Study: Consumers Say Mergers Offer Little Benefit

Of consumers surveyed by Accenture, 54% don't believe they benefit from retail-company mergers. Don't tell that to Sears, Kmart, Federated Department Stores, May Department Stores, or Toys "R" Us.

Tony Kontzer, Contributor

May 5, 2005

2 Min Read

When it comes to the string of mega-mergers recently completed or still in the works, a survey released Thursday by Accenture reveals that most consumers don't expect to benefit. In fact, they anticipate higher prices and poorer service.

Accenture surveyed more than 1,000 consumers. Of that number, 54% said they don't believe they benefit from retail mega-mergers in particular while 42% said that such mergers result in higher prices, compared with only 24% who believe that mergers yield lower prices. Nearly one-third anticipate worse customer service, while just 23% said customer service improves.

Expectations are even worse when it comes to mergers from consumer-goods companies and banks. Some 58% of consumers said they don't benefit from mergers involving consumer-goods manufacturers, while 69% said banking acquisitions yield no benefits.

In the past few months, the retail and consumer-goods landscape has been dotted with huge mergers. Procter & Gamble is in heavy-duty integration mode following its $57 billion acquisition of Gillette Corp., announced in February. In March, Kmart Holding Corp. completed its $12.3 billion acquisition of Sears, Roebuck and Co., Federated Department Stores Inc. announced it would buy May Department Stores Co. in a deal valued at $17 billion, and Toys "R" Us agreed to a $6.6 billion buyout by a consortium of private-equity firms.

Add the apparent resolution this week of the bidding war between Verizon Communications Inc. and Qwest Communications International Inc. for MCI -- Verizon's $8.5 billion offer appears to have won -- and SBC Communications' pending $16 billion purchase of AT&T, and it's easy to see why consumers might be concerned.
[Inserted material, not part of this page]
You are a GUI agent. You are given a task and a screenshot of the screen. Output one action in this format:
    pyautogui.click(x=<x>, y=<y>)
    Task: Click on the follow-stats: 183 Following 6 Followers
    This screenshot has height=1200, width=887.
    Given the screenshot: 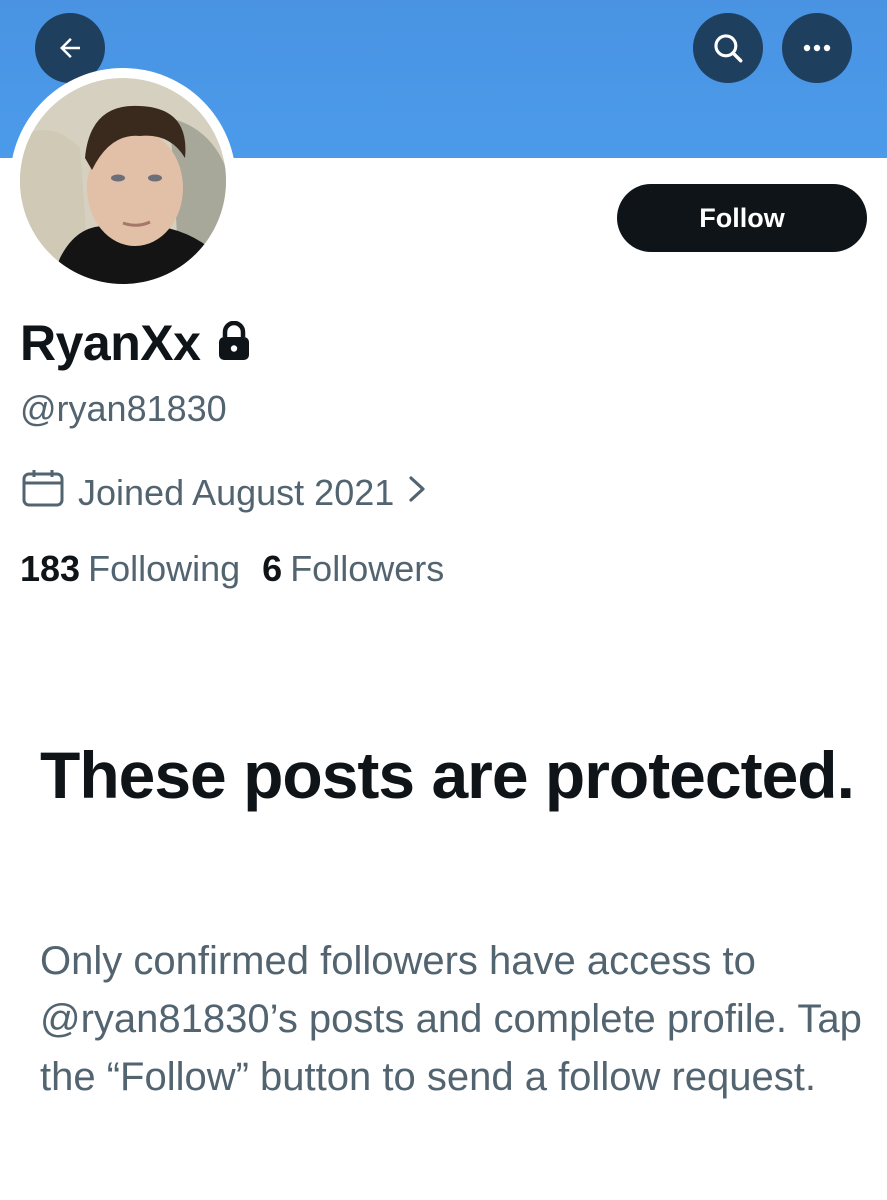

Huge mergers involve complex IT integration efforts, and often the trickiest part of those integrations is the marriage of two disparate customer-relationship-management systems

Still, it's not as if consumers see no potential positives from retail mega-mergers -- 53% said that such deals yield a wider array of products and services, and 47% said that more store locations result.